§ What needs to be done: Using the data below, return the stretch from the line that contains "The image size is (1568, 526)." through the line that contains "Proceed with the yellow Next button", both included, exactly as it stands and nothing beyond it.

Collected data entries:
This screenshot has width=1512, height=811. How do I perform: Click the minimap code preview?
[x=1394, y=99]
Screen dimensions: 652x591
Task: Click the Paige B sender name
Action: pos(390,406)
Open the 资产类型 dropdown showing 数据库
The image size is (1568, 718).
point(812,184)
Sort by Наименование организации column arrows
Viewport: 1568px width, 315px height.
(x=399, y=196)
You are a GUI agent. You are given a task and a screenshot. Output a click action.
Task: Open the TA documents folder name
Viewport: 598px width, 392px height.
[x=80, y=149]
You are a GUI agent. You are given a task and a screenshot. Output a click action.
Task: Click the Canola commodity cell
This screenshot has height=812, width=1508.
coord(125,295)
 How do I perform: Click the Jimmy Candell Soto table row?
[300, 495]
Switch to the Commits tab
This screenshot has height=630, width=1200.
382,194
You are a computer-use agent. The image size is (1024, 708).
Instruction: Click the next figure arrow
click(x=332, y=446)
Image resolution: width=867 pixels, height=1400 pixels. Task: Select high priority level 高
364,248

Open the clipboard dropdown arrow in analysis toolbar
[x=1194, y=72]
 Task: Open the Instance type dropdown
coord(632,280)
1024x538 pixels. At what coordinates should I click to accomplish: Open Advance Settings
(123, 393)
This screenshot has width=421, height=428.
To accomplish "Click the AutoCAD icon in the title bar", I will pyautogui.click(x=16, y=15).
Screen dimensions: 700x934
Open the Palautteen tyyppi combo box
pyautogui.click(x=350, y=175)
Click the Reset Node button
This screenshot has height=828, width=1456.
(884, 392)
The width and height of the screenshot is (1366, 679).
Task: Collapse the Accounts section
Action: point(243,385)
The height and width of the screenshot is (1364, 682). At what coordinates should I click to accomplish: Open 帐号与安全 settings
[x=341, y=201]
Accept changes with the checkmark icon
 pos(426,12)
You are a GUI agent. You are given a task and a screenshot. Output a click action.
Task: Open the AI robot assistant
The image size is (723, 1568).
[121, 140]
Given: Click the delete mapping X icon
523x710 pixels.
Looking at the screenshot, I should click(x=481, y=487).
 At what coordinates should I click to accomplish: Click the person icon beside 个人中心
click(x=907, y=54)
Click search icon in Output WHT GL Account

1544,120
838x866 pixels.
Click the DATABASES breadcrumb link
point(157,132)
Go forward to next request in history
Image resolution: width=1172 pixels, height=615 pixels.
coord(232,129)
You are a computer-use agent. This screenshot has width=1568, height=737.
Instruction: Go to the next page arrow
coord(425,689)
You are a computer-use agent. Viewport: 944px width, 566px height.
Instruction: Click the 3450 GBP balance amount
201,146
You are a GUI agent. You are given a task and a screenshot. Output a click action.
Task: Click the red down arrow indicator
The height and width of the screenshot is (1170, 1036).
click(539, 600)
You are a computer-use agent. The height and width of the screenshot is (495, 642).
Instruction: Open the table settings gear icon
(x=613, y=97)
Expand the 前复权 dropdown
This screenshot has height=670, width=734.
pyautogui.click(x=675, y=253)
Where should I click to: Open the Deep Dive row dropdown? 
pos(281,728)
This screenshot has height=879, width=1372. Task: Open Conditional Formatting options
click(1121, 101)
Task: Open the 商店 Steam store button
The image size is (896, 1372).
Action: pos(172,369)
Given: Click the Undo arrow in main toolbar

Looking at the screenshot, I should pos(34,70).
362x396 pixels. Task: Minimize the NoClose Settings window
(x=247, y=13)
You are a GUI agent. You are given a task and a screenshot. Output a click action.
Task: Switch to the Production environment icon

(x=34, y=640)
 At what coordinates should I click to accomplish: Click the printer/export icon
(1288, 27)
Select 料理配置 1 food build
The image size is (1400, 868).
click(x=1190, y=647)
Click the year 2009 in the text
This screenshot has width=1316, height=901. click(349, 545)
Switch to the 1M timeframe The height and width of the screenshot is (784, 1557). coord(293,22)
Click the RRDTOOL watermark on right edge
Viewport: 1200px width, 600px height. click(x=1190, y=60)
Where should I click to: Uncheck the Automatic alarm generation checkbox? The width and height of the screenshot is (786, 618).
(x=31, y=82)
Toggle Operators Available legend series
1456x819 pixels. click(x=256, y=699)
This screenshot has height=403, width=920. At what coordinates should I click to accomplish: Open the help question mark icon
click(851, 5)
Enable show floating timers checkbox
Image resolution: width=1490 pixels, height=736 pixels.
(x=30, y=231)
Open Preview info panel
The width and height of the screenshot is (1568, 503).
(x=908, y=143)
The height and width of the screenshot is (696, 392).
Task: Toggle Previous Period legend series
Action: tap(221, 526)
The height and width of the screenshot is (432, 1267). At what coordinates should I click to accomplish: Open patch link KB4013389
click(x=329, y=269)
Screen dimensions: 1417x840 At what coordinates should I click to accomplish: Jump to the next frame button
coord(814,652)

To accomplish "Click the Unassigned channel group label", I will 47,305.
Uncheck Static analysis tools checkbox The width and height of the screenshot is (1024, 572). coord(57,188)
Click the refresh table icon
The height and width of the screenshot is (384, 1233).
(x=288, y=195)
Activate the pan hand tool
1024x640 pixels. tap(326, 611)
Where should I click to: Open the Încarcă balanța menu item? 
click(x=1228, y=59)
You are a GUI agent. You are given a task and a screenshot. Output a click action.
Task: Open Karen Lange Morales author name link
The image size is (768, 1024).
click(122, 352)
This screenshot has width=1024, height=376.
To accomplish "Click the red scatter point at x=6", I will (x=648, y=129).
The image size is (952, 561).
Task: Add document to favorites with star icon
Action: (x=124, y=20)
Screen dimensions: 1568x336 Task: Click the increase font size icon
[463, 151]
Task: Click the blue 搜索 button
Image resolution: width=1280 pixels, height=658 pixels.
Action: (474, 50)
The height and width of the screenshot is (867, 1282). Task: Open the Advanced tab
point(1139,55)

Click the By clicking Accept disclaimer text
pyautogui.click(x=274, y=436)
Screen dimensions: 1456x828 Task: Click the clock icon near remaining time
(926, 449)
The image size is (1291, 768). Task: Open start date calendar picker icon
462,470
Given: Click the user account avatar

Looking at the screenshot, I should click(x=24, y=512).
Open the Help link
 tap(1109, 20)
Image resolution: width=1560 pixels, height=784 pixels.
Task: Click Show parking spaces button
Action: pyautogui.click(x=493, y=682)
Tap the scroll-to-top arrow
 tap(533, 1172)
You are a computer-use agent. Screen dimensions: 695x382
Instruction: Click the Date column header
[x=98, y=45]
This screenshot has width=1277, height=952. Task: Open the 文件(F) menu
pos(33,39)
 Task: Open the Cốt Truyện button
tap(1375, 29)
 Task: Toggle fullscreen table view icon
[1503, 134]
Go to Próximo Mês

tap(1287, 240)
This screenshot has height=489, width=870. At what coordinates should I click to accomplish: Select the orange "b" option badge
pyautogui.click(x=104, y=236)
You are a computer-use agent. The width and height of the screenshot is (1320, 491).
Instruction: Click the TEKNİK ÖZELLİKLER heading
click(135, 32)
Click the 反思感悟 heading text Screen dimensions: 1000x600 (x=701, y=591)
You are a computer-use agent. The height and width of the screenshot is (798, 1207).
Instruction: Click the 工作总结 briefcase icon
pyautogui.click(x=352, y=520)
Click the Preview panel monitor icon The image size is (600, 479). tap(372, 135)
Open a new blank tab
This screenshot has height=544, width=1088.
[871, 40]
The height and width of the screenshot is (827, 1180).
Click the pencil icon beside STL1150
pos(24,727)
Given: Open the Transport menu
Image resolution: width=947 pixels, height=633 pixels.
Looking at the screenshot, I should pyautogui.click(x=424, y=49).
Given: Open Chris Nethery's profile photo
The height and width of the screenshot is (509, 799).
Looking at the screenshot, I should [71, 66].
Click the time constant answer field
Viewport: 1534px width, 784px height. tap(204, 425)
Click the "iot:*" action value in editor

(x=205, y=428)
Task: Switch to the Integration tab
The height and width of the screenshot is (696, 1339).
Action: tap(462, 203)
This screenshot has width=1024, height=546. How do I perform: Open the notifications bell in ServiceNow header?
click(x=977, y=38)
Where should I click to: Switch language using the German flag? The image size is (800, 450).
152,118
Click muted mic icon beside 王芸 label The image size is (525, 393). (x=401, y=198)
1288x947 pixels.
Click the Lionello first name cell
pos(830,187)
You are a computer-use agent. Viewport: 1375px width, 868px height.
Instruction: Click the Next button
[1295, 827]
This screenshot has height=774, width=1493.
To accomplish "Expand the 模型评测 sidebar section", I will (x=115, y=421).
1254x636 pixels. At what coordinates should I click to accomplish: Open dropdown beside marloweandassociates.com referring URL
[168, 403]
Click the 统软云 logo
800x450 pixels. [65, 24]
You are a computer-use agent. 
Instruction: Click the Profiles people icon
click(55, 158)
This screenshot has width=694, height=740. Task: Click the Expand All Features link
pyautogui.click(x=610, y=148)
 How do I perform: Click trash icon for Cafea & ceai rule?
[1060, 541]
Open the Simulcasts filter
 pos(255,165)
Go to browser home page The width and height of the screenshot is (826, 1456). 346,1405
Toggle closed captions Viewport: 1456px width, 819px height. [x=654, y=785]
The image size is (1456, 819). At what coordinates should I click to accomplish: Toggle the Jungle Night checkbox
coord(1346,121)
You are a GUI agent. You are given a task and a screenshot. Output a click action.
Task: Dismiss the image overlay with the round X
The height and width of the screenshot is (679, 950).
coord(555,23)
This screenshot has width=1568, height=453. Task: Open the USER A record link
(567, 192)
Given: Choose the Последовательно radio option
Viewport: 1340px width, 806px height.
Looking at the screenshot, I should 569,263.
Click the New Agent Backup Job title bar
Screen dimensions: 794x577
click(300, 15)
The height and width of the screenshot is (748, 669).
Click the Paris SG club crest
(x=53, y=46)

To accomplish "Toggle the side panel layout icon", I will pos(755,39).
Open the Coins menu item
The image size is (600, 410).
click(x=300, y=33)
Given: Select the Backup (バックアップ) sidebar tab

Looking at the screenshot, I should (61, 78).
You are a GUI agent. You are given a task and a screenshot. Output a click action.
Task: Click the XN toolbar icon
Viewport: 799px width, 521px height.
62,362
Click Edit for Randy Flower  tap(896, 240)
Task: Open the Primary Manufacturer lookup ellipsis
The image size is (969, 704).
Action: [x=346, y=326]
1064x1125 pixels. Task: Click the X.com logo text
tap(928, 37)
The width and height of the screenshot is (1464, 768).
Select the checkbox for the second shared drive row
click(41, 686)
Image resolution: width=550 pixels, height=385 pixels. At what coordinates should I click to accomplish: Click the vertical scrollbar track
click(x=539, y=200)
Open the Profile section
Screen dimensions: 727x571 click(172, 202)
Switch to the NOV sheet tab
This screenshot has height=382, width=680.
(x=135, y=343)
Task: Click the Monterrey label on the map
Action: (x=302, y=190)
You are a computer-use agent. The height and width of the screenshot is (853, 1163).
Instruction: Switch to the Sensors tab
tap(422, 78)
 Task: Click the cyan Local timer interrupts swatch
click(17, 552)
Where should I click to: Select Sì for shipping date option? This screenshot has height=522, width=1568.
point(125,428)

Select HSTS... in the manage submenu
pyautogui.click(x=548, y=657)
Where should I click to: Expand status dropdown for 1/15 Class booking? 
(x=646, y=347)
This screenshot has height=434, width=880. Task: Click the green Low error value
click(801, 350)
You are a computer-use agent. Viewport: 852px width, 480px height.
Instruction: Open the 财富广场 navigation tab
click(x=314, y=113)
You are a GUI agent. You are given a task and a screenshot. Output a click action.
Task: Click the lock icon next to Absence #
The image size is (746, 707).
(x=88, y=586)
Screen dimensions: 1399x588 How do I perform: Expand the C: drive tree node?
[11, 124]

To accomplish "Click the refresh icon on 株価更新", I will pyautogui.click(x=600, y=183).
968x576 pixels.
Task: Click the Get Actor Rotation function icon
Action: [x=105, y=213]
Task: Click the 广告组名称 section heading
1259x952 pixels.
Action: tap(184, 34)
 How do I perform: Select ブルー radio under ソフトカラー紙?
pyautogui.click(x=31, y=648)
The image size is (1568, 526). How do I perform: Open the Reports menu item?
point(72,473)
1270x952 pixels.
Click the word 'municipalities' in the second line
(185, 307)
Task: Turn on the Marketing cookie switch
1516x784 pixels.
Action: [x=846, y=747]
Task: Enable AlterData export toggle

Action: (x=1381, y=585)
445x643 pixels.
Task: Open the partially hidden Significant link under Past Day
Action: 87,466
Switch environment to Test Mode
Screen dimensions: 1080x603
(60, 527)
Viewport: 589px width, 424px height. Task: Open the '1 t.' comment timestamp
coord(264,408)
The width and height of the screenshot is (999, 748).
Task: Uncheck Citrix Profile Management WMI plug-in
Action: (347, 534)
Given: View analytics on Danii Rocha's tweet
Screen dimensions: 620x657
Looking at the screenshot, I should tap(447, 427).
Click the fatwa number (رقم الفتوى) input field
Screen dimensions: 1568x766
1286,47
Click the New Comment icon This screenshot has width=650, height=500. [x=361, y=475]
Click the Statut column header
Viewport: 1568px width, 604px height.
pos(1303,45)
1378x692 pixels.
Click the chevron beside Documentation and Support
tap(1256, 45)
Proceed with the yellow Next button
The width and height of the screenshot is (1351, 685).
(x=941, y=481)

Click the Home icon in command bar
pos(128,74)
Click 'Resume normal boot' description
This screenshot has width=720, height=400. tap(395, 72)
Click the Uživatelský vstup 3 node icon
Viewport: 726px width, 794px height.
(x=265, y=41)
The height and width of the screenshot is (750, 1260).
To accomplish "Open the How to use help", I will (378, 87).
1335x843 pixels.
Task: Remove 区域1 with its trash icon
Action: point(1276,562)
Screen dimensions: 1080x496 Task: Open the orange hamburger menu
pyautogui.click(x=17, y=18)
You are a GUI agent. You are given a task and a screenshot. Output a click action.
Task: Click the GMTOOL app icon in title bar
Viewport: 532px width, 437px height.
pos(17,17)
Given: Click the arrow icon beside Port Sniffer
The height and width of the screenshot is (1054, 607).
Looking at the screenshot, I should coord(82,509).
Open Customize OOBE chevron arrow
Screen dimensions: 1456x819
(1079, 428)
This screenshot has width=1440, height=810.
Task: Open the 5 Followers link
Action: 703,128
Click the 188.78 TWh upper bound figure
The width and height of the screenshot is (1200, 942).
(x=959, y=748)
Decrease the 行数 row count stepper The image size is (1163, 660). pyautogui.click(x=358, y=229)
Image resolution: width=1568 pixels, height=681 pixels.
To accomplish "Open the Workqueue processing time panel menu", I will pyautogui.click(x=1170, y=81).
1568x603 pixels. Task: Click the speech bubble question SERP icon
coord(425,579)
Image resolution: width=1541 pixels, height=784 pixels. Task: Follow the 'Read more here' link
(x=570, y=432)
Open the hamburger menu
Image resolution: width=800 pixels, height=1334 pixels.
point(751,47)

§ Output of the exercise:
The image size is (1568, 526). How do I perform: Open the Reports menu item?
point(72,473)
1270x952 pixels.
Click the word 'municipalities' in the second line
(185, 307)
Task: Turn on the Marketing cookie switch
1516x784 pixels.
Action: [x=846, y=747]
Task: Enable AlterData export toggle

Action: (x=1381, y=585)
445x643 pixels.
Task: Open the partially hidden Significant link under Past Day
Action: 87,466
Switch environment to Test Mode
Screen dimensions: 1080x603
(60, 527)
Viewport: 589px width, 424px height. Task: Open the '1 t.' comment timestamp
coord(264,408)
The width and height of the screenshot is (999, 748).
Task: Uncheck Citrix Profile Management WMI plug-in
Action: (347, 534)
Given: View analytics on Danii Rocha's tweet
Screen dimensions: 620x657
Looking at the screenshot, I should tap(447, 427).
Click the fatwa number (رقم الفتوى) input field
Screen dimensions: 1568x766
1286,47
Click the New Comment icon This screenshot has width=650, height=500. [x=361, y=475]
Click the Statut column header
Viewport: 1568px width, 604px height.
pos(1303,45)
1378x692 pixels.
Click the chevron beside Documentation and Support
tap(1256, 45)
Proceed with the yellow Next button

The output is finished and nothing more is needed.